[p. 62]

Panopticum

O, toon der kultuur!

Parijs, Dec. '34. - Ik ontvang twee proefnummers van De Nieuwe Kern, socialisties maandblad voor politiek, kultuur en wetenschap onder redaktie van J. de Kadt en S. Tas. Er staan wellicht enige goede - altans honorabele - beschouwingen in over het politieke gebeuren van deze tijd, men vindt er de nodige dingen over Spanje, de Februari-dagen in Parijs, Marx en Freud... Wat mij vooral opvalt is de lelikheid alweer van dit soort tijdschriften. Al deze ernstige denkers en sociologen schijnen, wat de typografiese verzorging van hun ideën betreft, altijd hopeloos overgeleverd aan de smaak van de eerste de beste drukkersknecht; en het gekste is nog, dat socialisten en kommunisten niet schijnen te kunnen ontsnappen aan de bourgeoise lelikheid, want ook met weinig middelen kan men presentabeler zijn of men zou kunnen komen tot een pittoreske en eigen lelikheid, inplaats van steeds weer deze typiese lelikheid te vertonen van bioskoop-programma's en officiële rapporten.

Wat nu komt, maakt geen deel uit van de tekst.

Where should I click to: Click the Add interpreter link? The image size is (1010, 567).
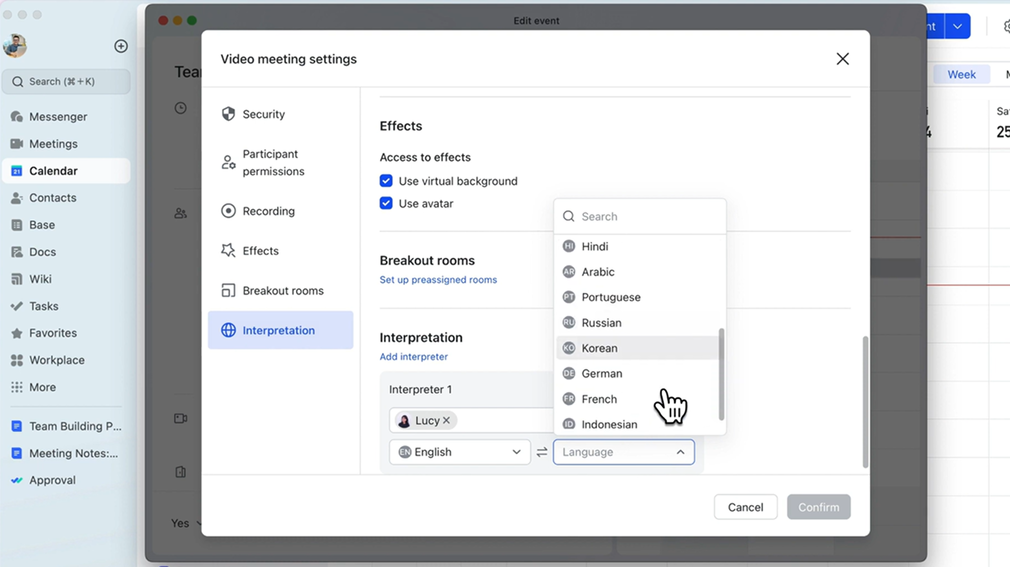(x=414, y=357)
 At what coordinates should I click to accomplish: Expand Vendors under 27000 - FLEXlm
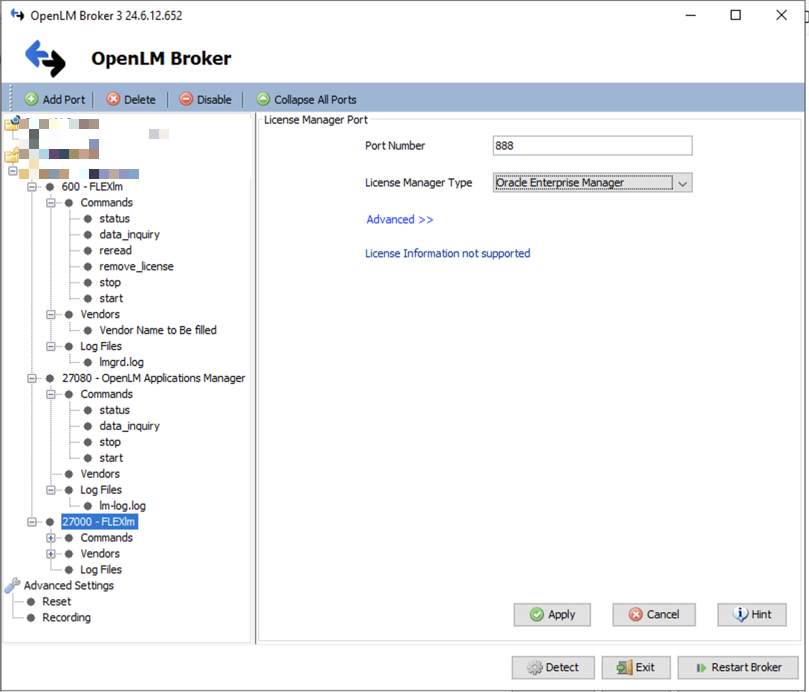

Cultuurspiegel is een rubriek die in het eerste nummer gevuld wordt door zekere heer Carnot, in het tweede door zekere heer Lambrechts. Onverbeterlik als ieder intellektueel, heb ik mij natuurlik direkt op deze Cultuurspiegel geworpen. Het is een spiegel van bescheiden afmetingen, vervormend en toch niet genoeg om een behoorlike lachspiegel te kunnen zijn, een spiegel die slecht gefoelied moet zijn en bovendien van minderwaardig glas. De heer Carnot is bewonderend gestemd; hij bewondert Plivier, Malraux en Silone. Waarom? Omdat ze goede revolutieromans hebben geschreven. Het is een reden, en zelfs een reden die wel iets met de kultuur uitstaande heeft, in zekere zin beschouwd. De heer Carnot schrijft tot slot ook enige opmerkingen over de stijl van de drie besproken auteurs; hij zegt daarover wat ieder oppervlakkig opmerker zou kunnen zeggen, niets bepaald juists of onjuists, en uit heel deze beschouwing zou geen enkele kultuurliefhebber opmaken dat Malraux zoveel groter schrijver en stylist is dan Silone, als... laat ons zeggen Couperus groter schrijver en stylist is dan Ina Boudier. Een van de grootste boeken van onze tijd vertoont zich in deze kultuurspiegel volkomen gelijkwaardig aan een aangrijpend boek van zeer gewoon kunstgehalte, waarbij de kultuur te kort komt, ook al was (wat ik nog betwijfel) hun politiek belang ongeveer gelijk.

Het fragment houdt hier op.